Brano da leggere:
Alcuni pensano che la condizione sia ereditaria, come stanno le cose?

No, non è una condizione ereditaria. Fra l'altro le persone con sindrome di Down hanno una fertilità più bassa. È una condizione cromosomica che può essere associata all'età della madre, perché si è visto che mentre le probabilità di avere un figlio con sindrome di Down in una ragazza di 20 anni è di una gravidanza su 1.500, in una donna che ha compiuto 45 anni arriva a essere una su 25.

Anche l'età del padre potrebbe influenzare le probabilità della condizione?

Sì, anche se è meno nota, meno definita questa relazione. Quella con l'età della madre è evidente.

Quali sono i maggiori rischi per una persona con sindrome di Down?

Le complicazioni più serie a rischio di vita in età neonatale sono le malformazioni cardiache congenite e i distress respiratori. Non raramente i bambini alla nascita richiedono un intervento rianimatorio. Come qualità di vita i problemi che impattano di più sono quelli legati alla necessità di un sostegno nelle autonomie.

Com'è cambiato il monitoraggio della condizione dal punto di vista medico nel corso del tempo? Quali sono i controlli raccomandati?

Voci di dati raccolte:
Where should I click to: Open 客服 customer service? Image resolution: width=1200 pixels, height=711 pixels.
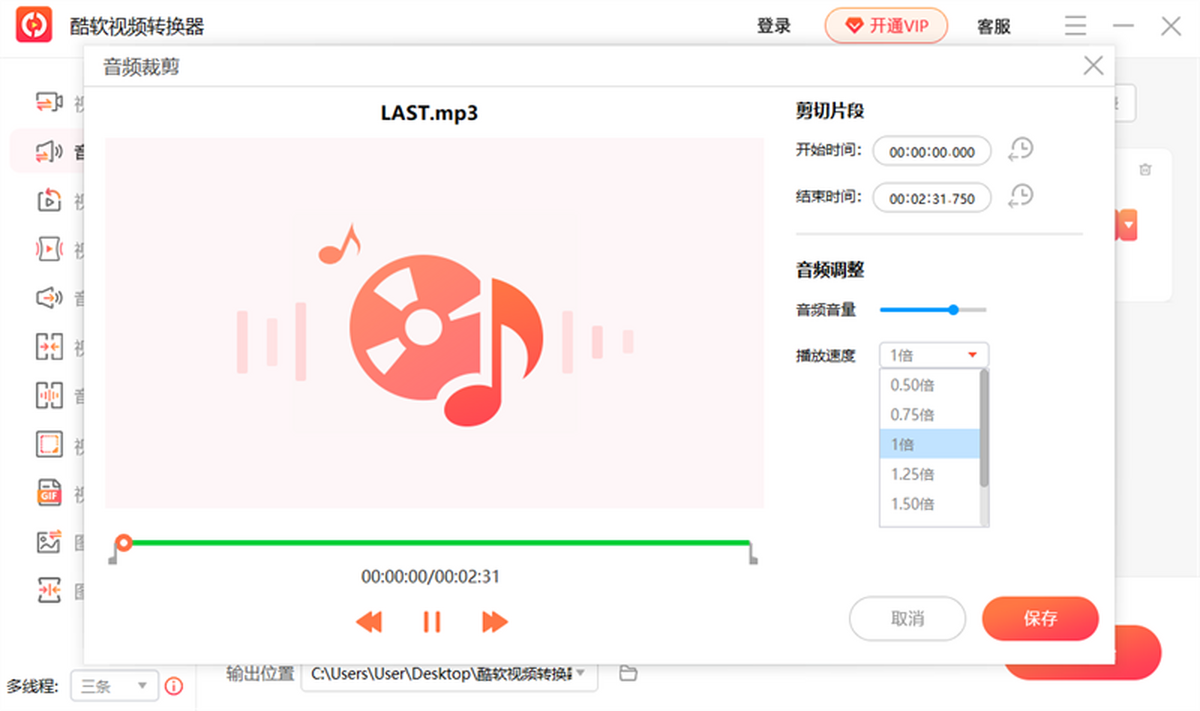(994, 27)
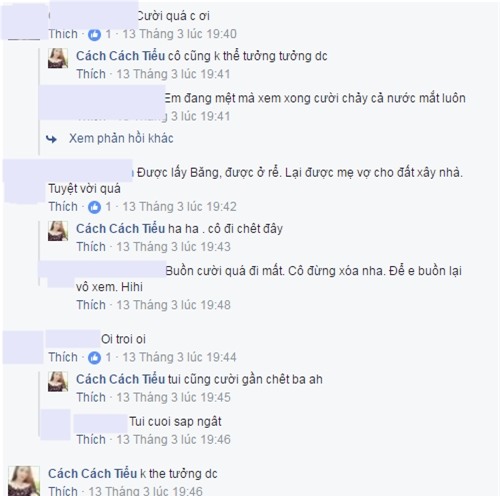Like the 'Cười quá c ơi' comment

(x=63, y=34)
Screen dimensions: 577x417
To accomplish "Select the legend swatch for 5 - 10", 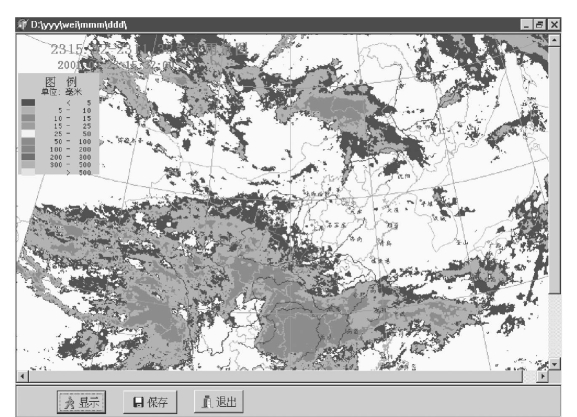I will tap(28, 110).
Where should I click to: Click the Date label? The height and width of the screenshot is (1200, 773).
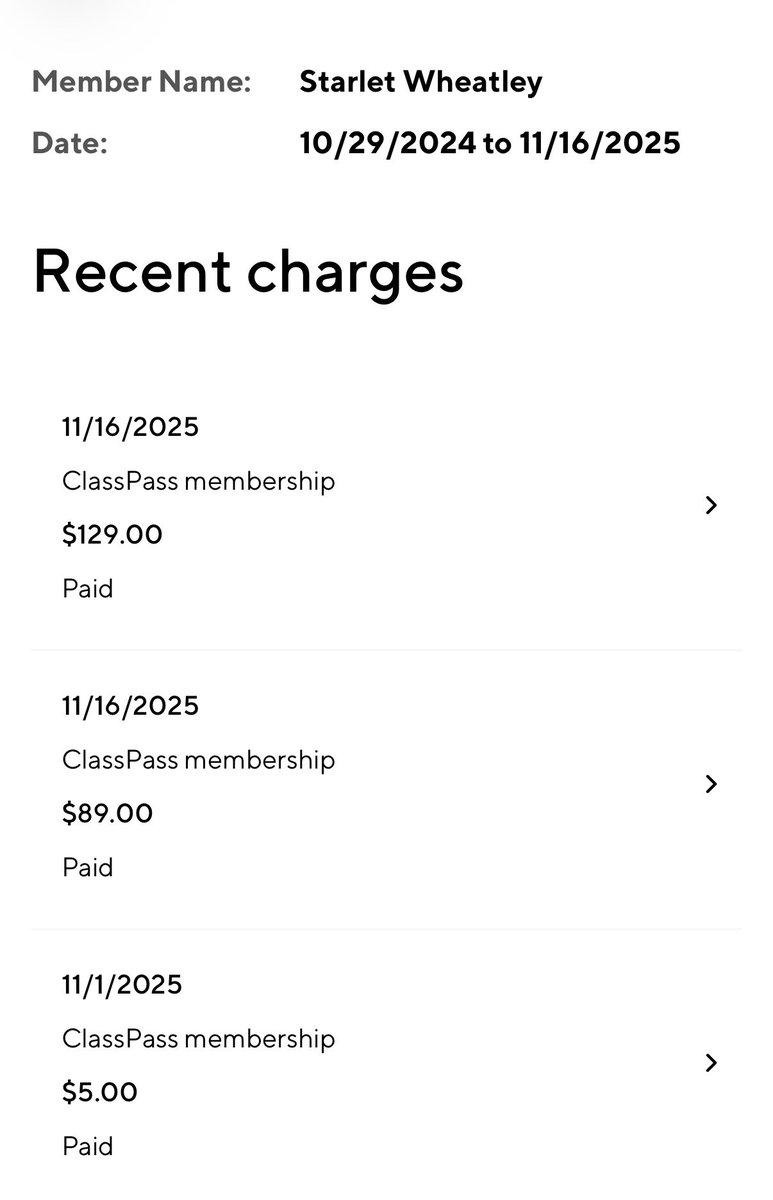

Esercizi:
1) Secondo l'intervista sulla sindrome di Down, qual è la probabilità di avere un figlio con sindrome di Down per una donna che ha compiuto 45 anni?
2) Prosegua l'intervista sulla sindrome di Down dal punto in cui si interrompe.
Il materiale non è necessario per lo svolgimento del lavoro.

Risposte scritte:
1) Una gravidanza su 25.

2)
Se non ci sono patologie intercorrenti specifiche, quello che noi stiamo verificando e che funziona è fare dei controlli annuali. È sufficiente una visita internistica annuale se il paziente è in buone condizioni e se è giovane. Annualmente vanno fatti anche una visita oculistica e un controllo della dentatura. In caso di problemi specifici può servire anche una visita dall'otorino, anch'essa annuale. Infine, in maniera specifica a seconda dell'età del paziente e della patologia che è subentrata, sono importanti le visite neurologiche. Non raramente le persone con sindrome di Down hanno anche disturbi del comportamento e quindi alcune hanno bisogno di un follow-up psichiatrico.

Com'è possibile diagnosticare la condizione? Quali sono le procedure prima e dopo la nascita?

Dopo la nascita la diagnosi viene fatta in neonatologia, perché i segni tipici della condizione sono riconoscibili dai pediatri nella stragrande maggioranza dei casi ad occhio nudo. Nei casi in cui magari è presente un mosaicismo, allora la diagnosi può essere un po' più tardiva, all'emergere di difficoltà nell'apprendimento, difficoltà motorie. Prenatalmente ci sono l'amniocentesi, la villocentesi, e anche ecograficamente ci sono alcune caratteristiche indicative come la plica nucale o anche malformazioni cardiache oggettive. Alcune misurazioni antropometriche possono già porre il sospetto. Esiste anche il cosiddetto triplo test, che combina dosaggi, risultati ecografici ect etc. Dunque oggi la diagnosi prenatale è possibile. Molti dei pazienti che vedo io sono nati prima che le tecniche diagnostiche si diffondessero e devo dire che le famiglie sono splendide, è molto raro trovarne qualcuna che dice “l'avessi saputo…”. Chiaramente oggi è possibile questa diagnosi quindi secondo me è anche importante riconoscere la sindrome e che le persone sappiano.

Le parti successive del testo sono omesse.